Previous Requests: This 4 year old boy was diagnosed with epilepsy this past spring and was sent to AI Dupont to determine the exact type of epilepsy he had. During a scheduled MRI, an Oncologist found a “mass” in the back left portion of his brain and that it would require surgery. A few days later, his parents met with the neurosurgeon and received better news. He was fairly confident that the tumor was benign, and therefore surgery could be put off for a while. The tumor will be monitored for any sign of change or growth. The tumor is in a place that it can be removed, however, to remove the entire tumor, he most likely will lose coordination and fine motor skills on his left side. This can be regained through physical therapy. For this reason, Greysen’s parents hope that they can wait until he is a bit older before having to do surgery. They returned to AI Dupont last Friday for another MRI scan so that the surgeons can re-evaluate the brain tumor. They saw no significant change in the tumor so the current plan is to wait and re-evaluate in 6 months. Please pray for Greysen’s healing and the doctors wisdom as they monitor and treat his condition.
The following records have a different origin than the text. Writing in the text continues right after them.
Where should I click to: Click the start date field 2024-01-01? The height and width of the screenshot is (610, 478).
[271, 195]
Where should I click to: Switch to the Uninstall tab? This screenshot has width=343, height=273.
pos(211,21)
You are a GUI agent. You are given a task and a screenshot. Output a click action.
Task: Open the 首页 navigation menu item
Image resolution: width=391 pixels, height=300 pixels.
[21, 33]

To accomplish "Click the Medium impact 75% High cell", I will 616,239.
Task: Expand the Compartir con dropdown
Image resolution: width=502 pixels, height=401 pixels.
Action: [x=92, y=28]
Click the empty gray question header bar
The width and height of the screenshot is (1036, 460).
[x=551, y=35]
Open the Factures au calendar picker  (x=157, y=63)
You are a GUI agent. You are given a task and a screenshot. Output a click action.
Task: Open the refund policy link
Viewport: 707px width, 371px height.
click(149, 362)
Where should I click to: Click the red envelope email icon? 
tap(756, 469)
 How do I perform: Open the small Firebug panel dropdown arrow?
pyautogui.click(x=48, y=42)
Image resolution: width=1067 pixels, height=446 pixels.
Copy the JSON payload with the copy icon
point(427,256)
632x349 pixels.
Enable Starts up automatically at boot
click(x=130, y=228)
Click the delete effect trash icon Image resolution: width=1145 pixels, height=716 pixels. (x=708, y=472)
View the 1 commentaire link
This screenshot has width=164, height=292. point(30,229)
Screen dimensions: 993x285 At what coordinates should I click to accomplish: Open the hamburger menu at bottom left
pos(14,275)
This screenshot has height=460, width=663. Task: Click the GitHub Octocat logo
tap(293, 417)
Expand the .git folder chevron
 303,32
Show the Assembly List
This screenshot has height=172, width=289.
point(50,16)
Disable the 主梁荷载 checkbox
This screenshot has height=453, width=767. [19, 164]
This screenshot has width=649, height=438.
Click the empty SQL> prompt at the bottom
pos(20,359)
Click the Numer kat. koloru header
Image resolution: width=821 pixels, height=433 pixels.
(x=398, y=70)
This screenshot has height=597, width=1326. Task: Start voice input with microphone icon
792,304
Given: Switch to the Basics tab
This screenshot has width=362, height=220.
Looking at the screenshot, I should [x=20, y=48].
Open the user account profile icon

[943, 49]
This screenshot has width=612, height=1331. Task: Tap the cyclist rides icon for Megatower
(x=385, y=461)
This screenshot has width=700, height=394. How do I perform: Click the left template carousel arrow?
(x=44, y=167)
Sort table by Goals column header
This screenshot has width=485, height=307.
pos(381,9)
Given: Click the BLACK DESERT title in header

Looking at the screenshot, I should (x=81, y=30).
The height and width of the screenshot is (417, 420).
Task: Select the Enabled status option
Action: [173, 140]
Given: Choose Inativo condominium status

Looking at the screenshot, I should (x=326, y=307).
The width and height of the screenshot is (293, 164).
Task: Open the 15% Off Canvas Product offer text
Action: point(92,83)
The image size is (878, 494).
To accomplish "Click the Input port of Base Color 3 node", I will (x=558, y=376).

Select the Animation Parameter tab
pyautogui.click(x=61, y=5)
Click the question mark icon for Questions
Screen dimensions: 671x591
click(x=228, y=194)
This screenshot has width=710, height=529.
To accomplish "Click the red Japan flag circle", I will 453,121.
Shane: My husband recently saw a new doctor about his Plantar Fasciitis. He now wears special shoes when he sleeps at night and has started physical therapy.

Previous Requests: My husband has a few career decisions to make in the next few months. He also has Plantar Fasciitis (irritation and swelling of the thick tissue on the bottom of the foot) which could effect which direction he chooses. The choice he makes will effect where we live, how much we get paid, and how often he will be deployed. Please pray for wisdom and direction for our family.

Alysa (ME): I have 2 home businesses, Heart Treasures Boutique & Juice Plus+, in order to bring in extra money for our family but I have not made many contacts for either one. It’s expensive to move back to the states! Please pray that God will bring the right people in my path so that we can earn the extra money that we need.